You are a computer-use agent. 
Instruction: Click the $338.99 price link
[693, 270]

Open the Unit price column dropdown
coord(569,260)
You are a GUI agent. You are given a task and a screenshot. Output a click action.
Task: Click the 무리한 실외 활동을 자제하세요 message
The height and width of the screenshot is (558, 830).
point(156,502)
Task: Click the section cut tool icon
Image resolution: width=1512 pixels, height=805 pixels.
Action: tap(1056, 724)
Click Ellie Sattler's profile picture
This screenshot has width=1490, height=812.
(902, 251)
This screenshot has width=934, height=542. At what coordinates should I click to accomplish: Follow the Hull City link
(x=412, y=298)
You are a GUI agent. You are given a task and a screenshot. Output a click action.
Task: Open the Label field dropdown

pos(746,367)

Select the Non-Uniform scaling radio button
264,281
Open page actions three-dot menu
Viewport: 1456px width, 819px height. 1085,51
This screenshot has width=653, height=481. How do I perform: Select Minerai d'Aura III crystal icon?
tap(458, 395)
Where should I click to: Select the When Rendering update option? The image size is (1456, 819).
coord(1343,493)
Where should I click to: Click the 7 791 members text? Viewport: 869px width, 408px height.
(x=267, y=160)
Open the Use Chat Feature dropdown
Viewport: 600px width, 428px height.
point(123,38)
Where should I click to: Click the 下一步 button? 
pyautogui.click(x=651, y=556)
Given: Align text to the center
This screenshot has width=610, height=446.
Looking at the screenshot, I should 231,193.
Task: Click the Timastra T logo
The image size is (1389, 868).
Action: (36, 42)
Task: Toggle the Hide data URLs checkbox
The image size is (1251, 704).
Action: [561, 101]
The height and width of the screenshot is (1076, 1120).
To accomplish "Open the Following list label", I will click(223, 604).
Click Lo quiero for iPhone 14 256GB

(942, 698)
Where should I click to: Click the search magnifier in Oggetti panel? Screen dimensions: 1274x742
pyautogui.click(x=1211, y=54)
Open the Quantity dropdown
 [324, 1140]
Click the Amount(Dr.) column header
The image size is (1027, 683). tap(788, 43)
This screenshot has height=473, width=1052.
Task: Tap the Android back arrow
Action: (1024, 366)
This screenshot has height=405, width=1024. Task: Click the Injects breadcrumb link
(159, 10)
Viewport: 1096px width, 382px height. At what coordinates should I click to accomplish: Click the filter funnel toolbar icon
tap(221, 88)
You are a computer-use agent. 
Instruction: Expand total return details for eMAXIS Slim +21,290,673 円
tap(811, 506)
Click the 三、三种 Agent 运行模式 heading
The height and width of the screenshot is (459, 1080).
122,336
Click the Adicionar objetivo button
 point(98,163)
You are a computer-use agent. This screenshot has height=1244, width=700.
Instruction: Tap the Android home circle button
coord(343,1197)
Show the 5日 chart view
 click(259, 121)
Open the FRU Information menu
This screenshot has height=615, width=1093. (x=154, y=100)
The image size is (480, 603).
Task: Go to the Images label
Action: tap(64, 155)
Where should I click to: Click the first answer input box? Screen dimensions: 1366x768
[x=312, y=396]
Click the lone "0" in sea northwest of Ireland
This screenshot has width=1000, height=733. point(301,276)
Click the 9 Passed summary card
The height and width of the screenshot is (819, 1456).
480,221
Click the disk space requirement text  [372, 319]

+++

## Given task
Duplicate every entry above line for line, without changing any character.

## The answer
You are a computer-use agent. 
Instruction: Click the $338.99 price link
[693, 270]

Open the Unit price column dropdown
coord(569,260)
You are a GUI agent. You are given a task and a screenshot. Output a click action.
Task: Click the 무리한 실외 활동을 자제하세요 message
The height and width of the screenshot is (558, 830).
point(156,502)
Task: Click the section cut tool icon
Image resolution: width=1512 pixels, height=805 pixels.
Action: tap(1056, 724)
Click Ellie Sattler's profile picture
This screenshot has width=1490, height=812.
(902, 251)
This screenshot has width=934, height=542. At what coordinates should I click to accomplish: Follow the Hull City link
(x=412, y=298)
You are a GUI agent. You are given a task and a screenshot. Output a click action.
Task: Open the Label field dropdown

pos(746,367)

Select the Non-Uniform scaling radio button
264,281
Open page actions three-dot menu
Viewport: 1456px width, 819px height. 1085,51
This screenshot has width=653, height=481. How do I perform: Select Minerai d'Aura III crystal icon?
tap(458, 395)
Where should I click to: Select the When Rendering update option? The image size is (1456, 819).
coord(1343,493)
Where should I click to: Click the 7 791 members text? Viewport: 869px width, 408px height.
(x=267, y=160)
Open the Use Chat Feature dropdown
Viewport: 600px width, 428px height.
point(123,38)
Where should I click to: Click the 下一步 button? 
pyautogui.click(x=651, y=556)
Given: Align text to the center
This screenshot has width=610, height=446.
Looking at the screenshot, I should 231,193.
Task: Click the Timastra T logo
The image size is (1389, 868).
Action: (36, 42)
Task: Toggle the Hide data URLs checkbox
The image size is (1251, 704).
Action: [561, 101]
The height and width of the screenshot is (1076, 1120).
To accomplish "Open the Following list label", I will click(223, 604).
Click Lo quiero for iPhone 14 256GB

(942, 698)
Where should I click to: Click the search magnifier in Oggetti panel? Screen dimensions: 1274x742
pyautogui.click(x=1211, y=54)
Open the Quantity dropdown
 [324, 1140]
Click the Amount(Dr.) column header
The image size is (1027, 683). tap(788, 43)
This screenshot has height=473, width=1052.
Task: Tap the Android back arrow
Action: (1024, 366)
This screenshot has height=405, width=1024. Task: Click the Injects breadcrumb link
(159, 10)
Viewport: 1096px width, 382px height. At what coordinates should I click to accomplish: Click the filter funnel toolbar icon
tap(221, 88)
You are a computer-use agent. 
Instruction: Expand total return details for eMAXIS Slim +21,290,673 円
tap(811, 506)
Click the 三、三种 Agent 运行模式 heading
The height and width of the screenshot is (459, 1080).
122,336
Click the Adicionar objetivo button
 point(98,163)
You are a computer-use agent. This screenshot has height=1244, width=700.
Instruction: Tap the Android home circle button
coord(343,1197)
Show the 5日 chart view
 click(259, 121)
Open the FRU Information menu
This screenshot has height=615, width=1093. (x=154, y=100)
The image size is (480, 603).
Task: Go to the Images label
Action: tap(64, 155)
Where should I click to: Click the first answer input box? Screen dimensions: 1366x768
[x=312, y=396]
Click the lone "0" in sea northwest of Ireland
This screenshot has width=1000, height=733. point(301,276)
Click the 9 Passed summary card
The height and width of the screenshot is (819, 1456).
480,221
Click the disk space requirement text  [372, 319]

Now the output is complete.